Posted by: pmarkrobb | October 26, 2017

open hands

So, I guess there is a theme to my writing this week.  I assure you the “theme” was not my idea.  I didn’t set out with intentionality in mind, but as I sat down to write today it was as clear as the nose on my face.  This is how God works sometimes, and it is such a gift when it happens.

In reading Paul’s words early this week, one particular phrase stuck out.  It’s one that I’ve heard a thousand times in almost as many contexts (many of them not “spiritual”).  It’s found in the seventh verse of the sixth chapter of first Timothy.

for we brought nothing into the world, and we cannot take anything out of the world.

Yes, words I’ve heard a thousand times in almost as many contexts.  This is the “theme” that is entirely not my own.
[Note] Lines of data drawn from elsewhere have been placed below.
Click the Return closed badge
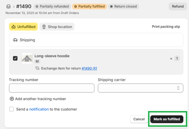This screenshot has height=129, width=189. [123, 6]
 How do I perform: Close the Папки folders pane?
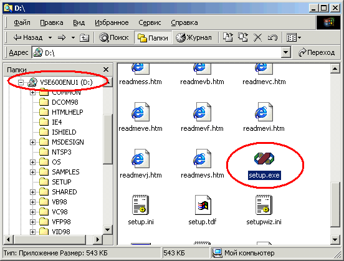pyautogui.click(x=106, y=70)
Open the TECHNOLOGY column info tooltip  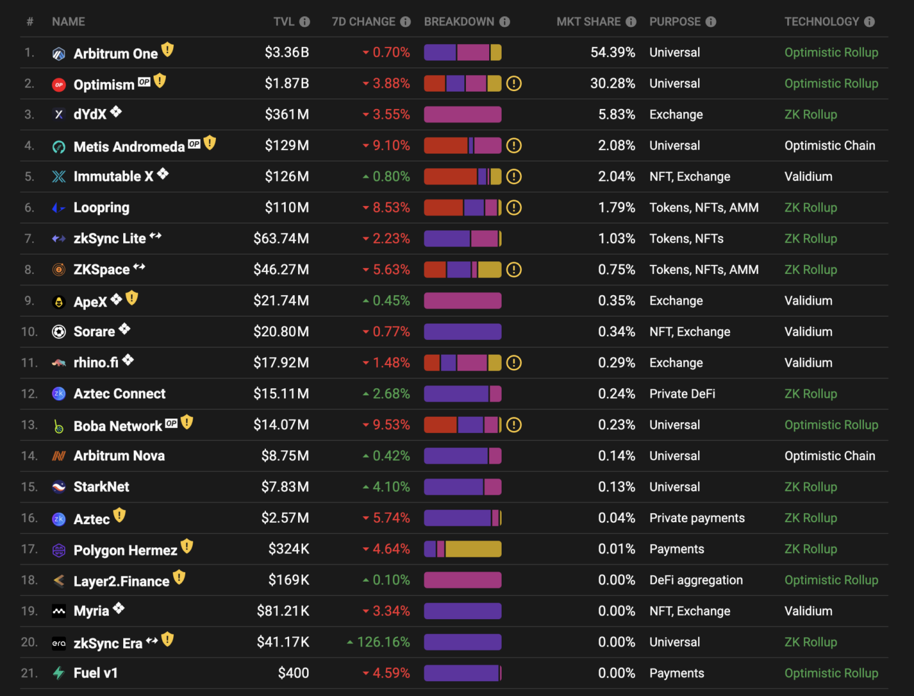pyautogui.click(x=871, y=21)
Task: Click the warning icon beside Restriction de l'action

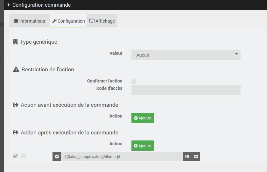Action: tap(16, 69)
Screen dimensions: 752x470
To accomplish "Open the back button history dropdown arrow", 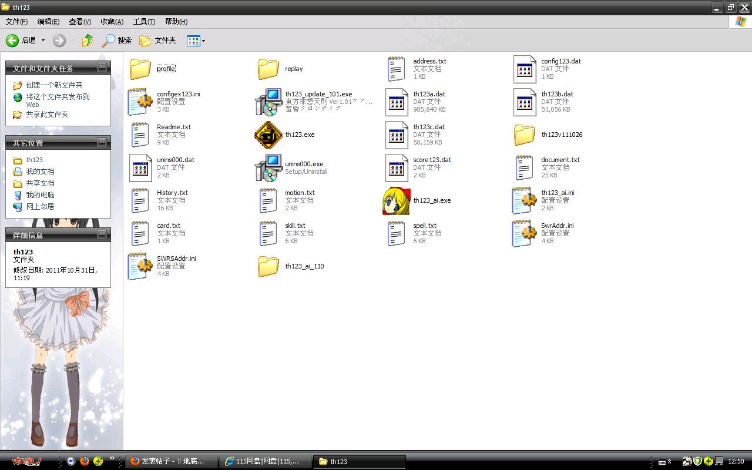I will (43, 41).
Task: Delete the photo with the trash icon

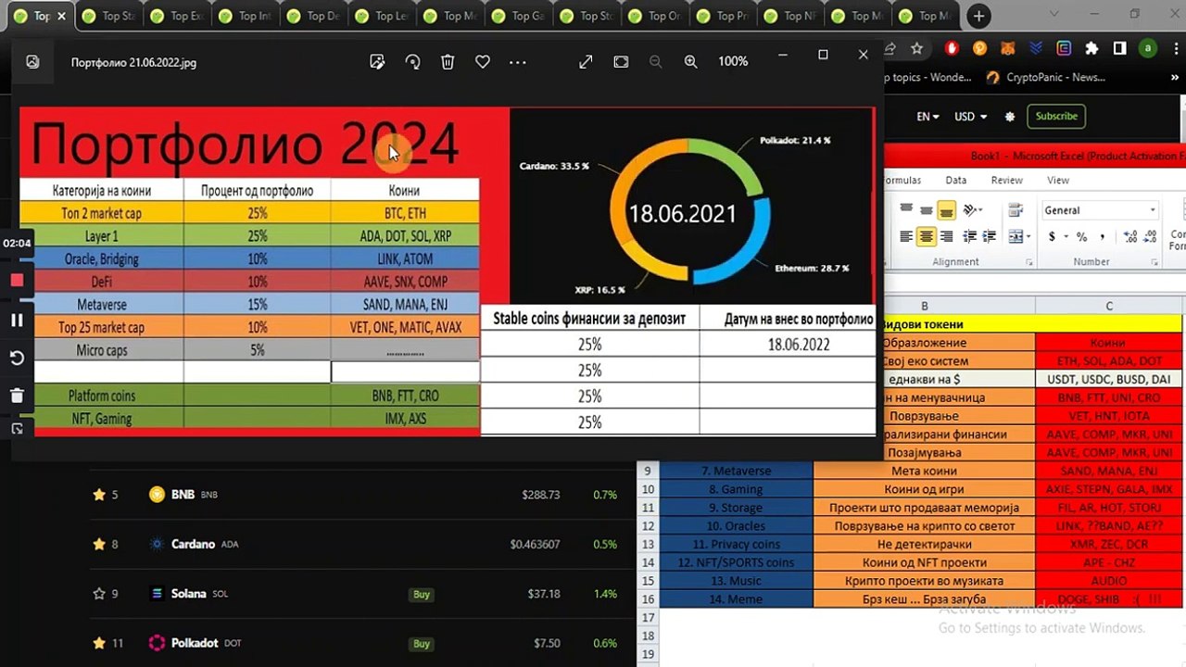Action: [448, 62]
These godly words of wisdom are a concrete footing upon which you could build a holy life.  There are other truths more worthy of the position of cornerstone, but this is foundational wisdom for living in this present world.  I hope one day to write a book titled, Possession is Nine-Tenths of the Problem.  I have had a fuse lit deep within me about the problem of possession for some time now.  We hold so tightly to the people, places and things of this world, while at the very same time professing to be followers of the One who didn’t even have a place to lay His head (Matt. 8:20, Luke 9:58) when He lived among us.  Our holding tightly so often creates an anchor or a tether that keeps us from “going” in His name and doing the things He planned for us long ago (Eph. 2:10).

Years ago, I heard a story of a man and his family who were walking along the beach.  The kids running ahead excitedly collecting seashells.  The story soon shifted focus to the youngest son, hands full of shells … well, really just fragments of shells.  The father called them “shell shrapnel.”  At some point during their walk, the father stopped cold as he caught a glimpse of his youngest son’s most favorite thing in all the world.  A starfish was floating on the surface of the water, not more than 15 or 20 feet out into the surf.  He called to his son, “Look!  A starfish!  Go get it!”  His son froze, looked out at the starfish and then back at his dad.  He made an initial move toward the surf but stopped.  The father called out again, “Go get it!”  Again, his son started then stopped, looking repeatedly out at the starfish, then back to where his father and mother were standing.  The father called out again, “Son!  It’s a starfish!  What are you waiting for?!  Go get it!”  All at once, the son turned to his father and cried back, “But dad, I can’t!” The father answered, “Yes, you can!  It’s your favorite!  Go get the starfish!”  Exasperated and defeated, the boy gave his final reply of “I can’t!” and raised his hands filled with shell shrapnel.  In that moment of equal promise and pain, the son simply couldn’t let go of the handfuls of shards to go out after the one thing he loved more than anything else.

What a vivid illustration of the lives some of us live in this present world.  We may pledge our allegiance easily and often, but does our possessing paralyze our following?  The closing words of Ephesians 2:10 are not just inspiring rhetoric.  There are specific things God planned for us to do in His name long before He created us.  I see them as the starfish floating along in the surf.  May we choose to live with open hands, not possessing the people, places and things of this world.  Ready and actively watching for the things He planned for us long ago.  And if you find your hands full right now, may you ask for the strength to release the shards.

“You can’t take it with you” is far more than an urging not to be “house poor” in this present world.  It is a godly call on our lives to care for the poor, and not our house.  It is a call to use every bit of what He has blessed us with to love the broken and the lost.  It is the posture and practice of yet not my will, but yours be done. (Luke 22:42)

Father, in Your strength, may we live with open hands, ready to receive from You and give a good measure, pressed down, shaken together and running over to others.